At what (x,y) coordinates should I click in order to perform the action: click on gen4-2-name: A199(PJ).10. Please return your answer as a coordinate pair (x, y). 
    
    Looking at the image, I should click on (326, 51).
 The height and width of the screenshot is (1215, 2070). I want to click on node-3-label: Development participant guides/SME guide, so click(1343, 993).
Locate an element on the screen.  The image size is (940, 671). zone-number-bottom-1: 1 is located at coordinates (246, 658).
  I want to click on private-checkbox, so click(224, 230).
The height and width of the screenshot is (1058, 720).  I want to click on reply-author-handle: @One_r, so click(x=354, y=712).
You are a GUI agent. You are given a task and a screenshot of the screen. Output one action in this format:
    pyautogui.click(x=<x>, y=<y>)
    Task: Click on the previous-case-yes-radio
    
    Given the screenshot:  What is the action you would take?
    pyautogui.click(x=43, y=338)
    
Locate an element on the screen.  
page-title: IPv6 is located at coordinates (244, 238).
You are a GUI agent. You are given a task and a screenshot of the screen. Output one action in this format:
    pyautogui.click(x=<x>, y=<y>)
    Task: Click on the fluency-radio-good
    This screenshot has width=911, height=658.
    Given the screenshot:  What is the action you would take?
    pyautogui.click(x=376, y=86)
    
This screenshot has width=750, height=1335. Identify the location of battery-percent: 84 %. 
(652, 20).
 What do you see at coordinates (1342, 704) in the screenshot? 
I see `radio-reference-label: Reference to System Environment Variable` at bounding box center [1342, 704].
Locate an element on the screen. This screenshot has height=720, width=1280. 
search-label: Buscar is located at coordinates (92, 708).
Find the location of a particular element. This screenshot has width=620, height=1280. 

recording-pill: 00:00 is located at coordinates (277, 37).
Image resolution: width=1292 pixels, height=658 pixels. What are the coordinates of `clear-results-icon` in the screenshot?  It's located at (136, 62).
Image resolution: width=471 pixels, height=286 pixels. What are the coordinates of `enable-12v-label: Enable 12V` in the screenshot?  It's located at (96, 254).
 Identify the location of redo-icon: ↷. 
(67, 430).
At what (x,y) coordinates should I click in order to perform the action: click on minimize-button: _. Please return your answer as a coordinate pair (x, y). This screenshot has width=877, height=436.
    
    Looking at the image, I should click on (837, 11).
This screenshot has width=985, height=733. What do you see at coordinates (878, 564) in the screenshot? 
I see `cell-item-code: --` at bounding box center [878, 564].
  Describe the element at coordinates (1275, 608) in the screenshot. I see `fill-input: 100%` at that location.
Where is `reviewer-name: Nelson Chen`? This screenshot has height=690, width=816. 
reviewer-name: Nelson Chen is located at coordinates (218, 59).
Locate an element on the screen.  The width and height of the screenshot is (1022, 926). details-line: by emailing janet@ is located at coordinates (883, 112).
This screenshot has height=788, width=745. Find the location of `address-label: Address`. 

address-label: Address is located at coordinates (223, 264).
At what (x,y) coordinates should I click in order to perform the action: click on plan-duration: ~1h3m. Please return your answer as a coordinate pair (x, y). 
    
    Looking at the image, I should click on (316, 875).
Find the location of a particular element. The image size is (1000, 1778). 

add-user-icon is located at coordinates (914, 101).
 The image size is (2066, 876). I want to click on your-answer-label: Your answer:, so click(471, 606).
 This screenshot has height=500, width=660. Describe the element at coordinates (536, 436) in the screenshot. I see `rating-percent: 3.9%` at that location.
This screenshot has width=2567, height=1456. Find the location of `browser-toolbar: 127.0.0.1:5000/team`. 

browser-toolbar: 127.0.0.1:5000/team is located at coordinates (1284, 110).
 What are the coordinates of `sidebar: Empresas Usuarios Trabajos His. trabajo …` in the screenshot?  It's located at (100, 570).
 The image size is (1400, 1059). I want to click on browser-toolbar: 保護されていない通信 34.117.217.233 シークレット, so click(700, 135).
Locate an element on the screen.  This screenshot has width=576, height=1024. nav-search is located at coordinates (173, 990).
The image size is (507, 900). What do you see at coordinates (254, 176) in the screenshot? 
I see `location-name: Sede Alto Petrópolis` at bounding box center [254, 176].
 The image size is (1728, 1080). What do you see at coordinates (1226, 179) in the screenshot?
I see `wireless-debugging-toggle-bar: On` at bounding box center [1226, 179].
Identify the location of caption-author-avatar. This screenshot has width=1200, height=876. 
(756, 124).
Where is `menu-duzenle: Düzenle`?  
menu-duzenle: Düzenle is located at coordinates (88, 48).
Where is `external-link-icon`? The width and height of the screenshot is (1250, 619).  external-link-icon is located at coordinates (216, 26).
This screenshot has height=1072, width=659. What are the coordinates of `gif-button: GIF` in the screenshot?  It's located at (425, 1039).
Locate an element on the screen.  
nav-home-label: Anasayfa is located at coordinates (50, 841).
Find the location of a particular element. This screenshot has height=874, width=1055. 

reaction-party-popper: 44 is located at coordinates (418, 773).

## What to produce
Convert the entries above into a JSON list of strings, with one string for each line and no strings for blank lines.

## Task solution
[
  "At what (x,y) coordinates should I click in order to perform the action: click on gen4-2-name: A199(PJ).10. Please return your answer as a coordinate pair (x, y). ",
  "    Looking at the image, I should click on (326, 51).",
  " The height and width of the screenshot is (1215, 2070). I want to click on node-3-label: Development participant guides/SME guide, so click(1343, 993).",
  "Locate an element on the screen.  The image size is (940, 671). zone-number-bottom-1: 1 is located at coordinates (246, 658).",
  "  I want to click on private-checkbox, so click(224, 230).",
  "The height and width of the screenshot is (1058, 720).  I want to click on reply-author-handle: @One_r, so click(x=354, y=712).",
  "You are a GUI agent. You are given a task and a screenshot of the screen. Output one action in this format:",
  "    pyautogui.click(x=<x>, y=<y>)",
  "    Task: Click on the previous-case-yes-radio",
  "    Given the screenshot:  What is the action you would take?",
  "    pyautogui.click(x=43, y=338)",
  "Locate an element on the screen.  ",
  "page-title: IPv6 is located at coordinates (244, 238).",
  "You are a GUI agent. You are given a task and a screenshot of the screen. Output one action in this format:",
  "    pyautogui.click(x=<x>, y=<y>)",
  "    Task: Click on the fluency-radio-good",
  "    This screenshot has width=911, height=658.",
  "    Given the screenshot:  What is the action you would take?",
  "    pyautogui.click(x=376, y=86)",
  "This screenshot has width=750, height=1335. Identify the location of battery-percent: 84 %. ",
  "(652, 20).",
  " What do you see at coordinates (1342, 704) in the screenshot? ",
  "I see `radio-reference-label: Reference to System Environment Variable` at bounding box center [1342, 704].",
  "Locate an element on the screen. This screenshot has height=720, width=1280. ",
  "search-label: Buscar is located at coordinates (92, 708).",
  "Find the location of a particular element. This screenshot has width=620, height=1280. ",
  "recording-pill: 00:00 is located at coordinates (277, 37).",
  "Image resolution: width=1292 pixels, height=658 pixels. What are the coordinates of `clear-results-icon` in the screenshot?  It's located at (136, 62).",
  "Image resolution: width=471 pixels, height=286 pixels. What are the coordinates of `enable-12v-label: Enable 12V` in the screenshot?  It's located at (96, 254).",
  " Identify the location of redo-icon: ↷. ",
  "(67, 430).",
  "At what (x,y) coordinates should I click in order to perform the action: click on minimize-button: _. Please return your answer as a coordinate pair (x, y). This screenshot has width=877, height=436.",
  "    Looking at the image, I should click on (837, 11).",
  "This screenshot has width=985, height=733. What do you see at coordinates (878, 564) in the screenshot? ",
  "I see `cell-item-code: --` at bounding box center [878, 564].",
  "  Describe the element at coordinates (1275, 608) in the screenshot. I see `fill-input: 100%` at that location.",
  "Where is `reviewer-name: Nelson Chen`? This screenshot has height=690, width=816. ",
  "reviewer-name: Nelson Chen is located at coordinates (218, 59).",
  "Locate an element on the screen.  The width and height of the screenshot is (1022, 926). details-line: by emailing janet@ is located at coordinates (883, 112).",
  "This screenshot has height=788, width=745. Find the location of `address-label: Address`. ",
  "address-label: Address is located at coordinates (223, 264).",
  "At what (x,y) coordinates should I click in order to perform the action: click on plan-duration: ~1h3m. Please return your answer as a coordinate pair (x, y). ",
  "    Looking at the image, I should click on (316, 875).",
  "Find the location of a particular element. The image size is (1000, 1778). ",
  "add-user-icon is located at coordinates (914, 101).",
  " The image size is (2066, 876). I want to click on your-answer-label: Your answer:, so click(471, 606).",
  " This screenshot has height=500, width=660. Describe the element at coordinates (536, 436) in the screenshot. I see `rating-percent: 3.9%` at that location.",
  "This screenshot has width=2567, height=1456. Find the location of `browser-toolbar: 127.0.0.1:5000/team`. ",
  "browser-toolbar: 127.0.0.1:5000/team is located at coordinates (1284, 110).",
  " What are the coordinates of `sidebar: Empresas Usuarios Trabajos His. trabajo …` in the screenshot?  It's located at (100, 570).",
  " The image size is (1400, 1059). I want to click on browser-toolbar: 保護されていない通信 34.117.217.233 シークレット, so click(700, 135).",
  "Locate an element on the screen.  This screenshot has width=576, height=1024. nav-search is located at coordinates (173, 990).",
  "The image size is (507, 900). What do you see at coordinates (254, 176) in the screenshot? ",
  "I see `location-name: Sede Alto Petrópolis` at bounding box center [254, 176].",
  " The image size is (1728, 1080). What do you see at coordinates (1226, 179) in the screenshot?",
  "I see `wireless-debugging-toggle-bar: On` at bounding box center [1226, 179].",
  "Identify the location of caption-author-avatar. This screenshot has width=1200, height=876. ",
  "(756, 124).",
  "Where is `menu-duzenle: Düzenle`?  ",
  "menu-duzenle: Düzenle is located at coordinates (88, 48).",
  "Where is `external-link-icon`? The width and height of the screenshot is (1250, 619).  external-link-icon is located at coordinates (216, 26).",
  "This screenshot has height=1072, width=659. What are the coordinates of `gif-button: GIF` in the screenshot?  It's located at (425, 1039).",
  "Locate an element on the screen.  ",
  "nav-home-label: Anasayfa is located at coordinates (50, 841).",
  "Find the location of a particular element. This screenshot has height=874, width=1055. ",
  "reaction-party-popper: 44 is located at coordinates (418, 773)."
]